→ Records shown

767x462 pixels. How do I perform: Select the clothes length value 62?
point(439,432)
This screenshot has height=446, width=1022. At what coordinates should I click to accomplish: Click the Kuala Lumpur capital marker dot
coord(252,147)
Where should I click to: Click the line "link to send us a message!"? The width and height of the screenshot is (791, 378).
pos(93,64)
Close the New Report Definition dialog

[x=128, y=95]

==

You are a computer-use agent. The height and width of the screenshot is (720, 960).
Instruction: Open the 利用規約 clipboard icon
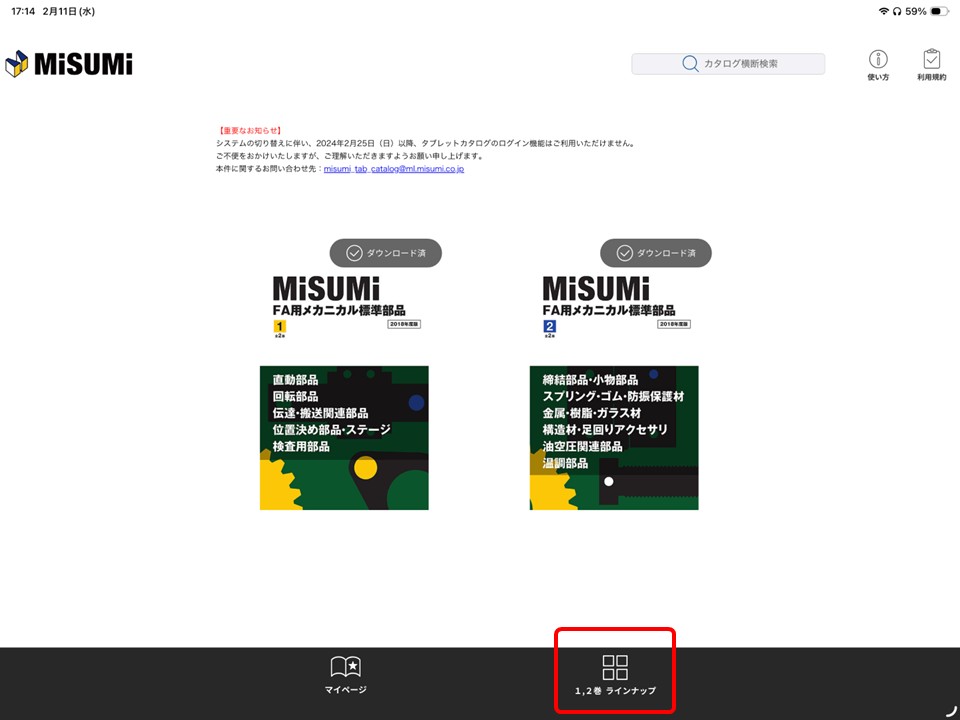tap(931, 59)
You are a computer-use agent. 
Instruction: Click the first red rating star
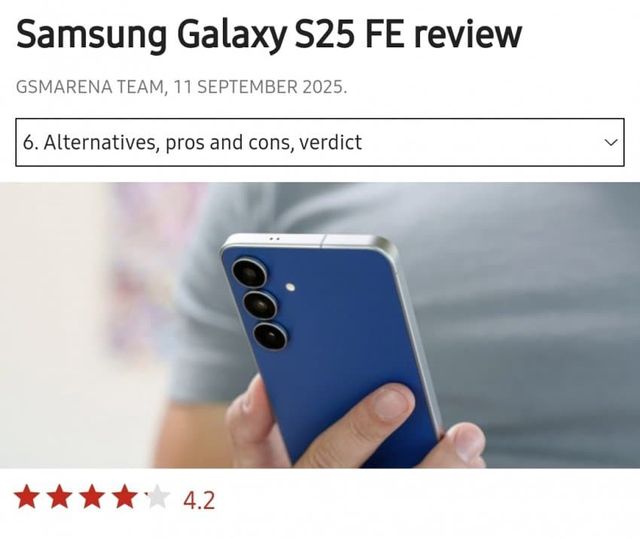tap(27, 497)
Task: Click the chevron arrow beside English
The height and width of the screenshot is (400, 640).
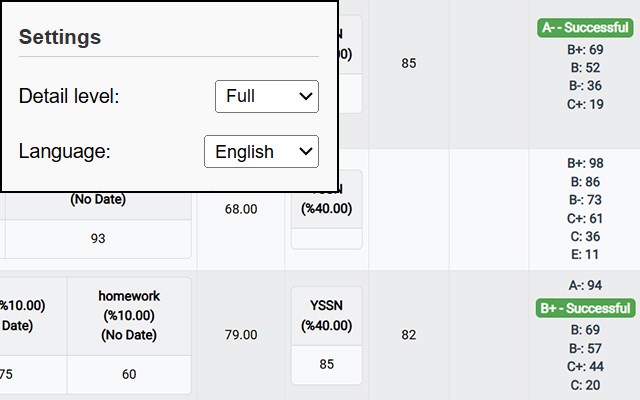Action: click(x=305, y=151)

---

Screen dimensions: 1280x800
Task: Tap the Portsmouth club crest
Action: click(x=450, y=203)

→ Exercise directions
Reproduce the entries from the line with "767x462 pixels. How" to the line with "coord(252,147)", swapping "marker dot" for "marker pin" and keeping everything else the same.

→ Exercise solution
767x462 pixels. How do I perform: Select the clothes length value 62?
point(439,432)
This screenshot has height=446, width=1022. At what coordinates should I click to accomplish: Click the Kuala Lumpur capital marker pin
coord(252,147)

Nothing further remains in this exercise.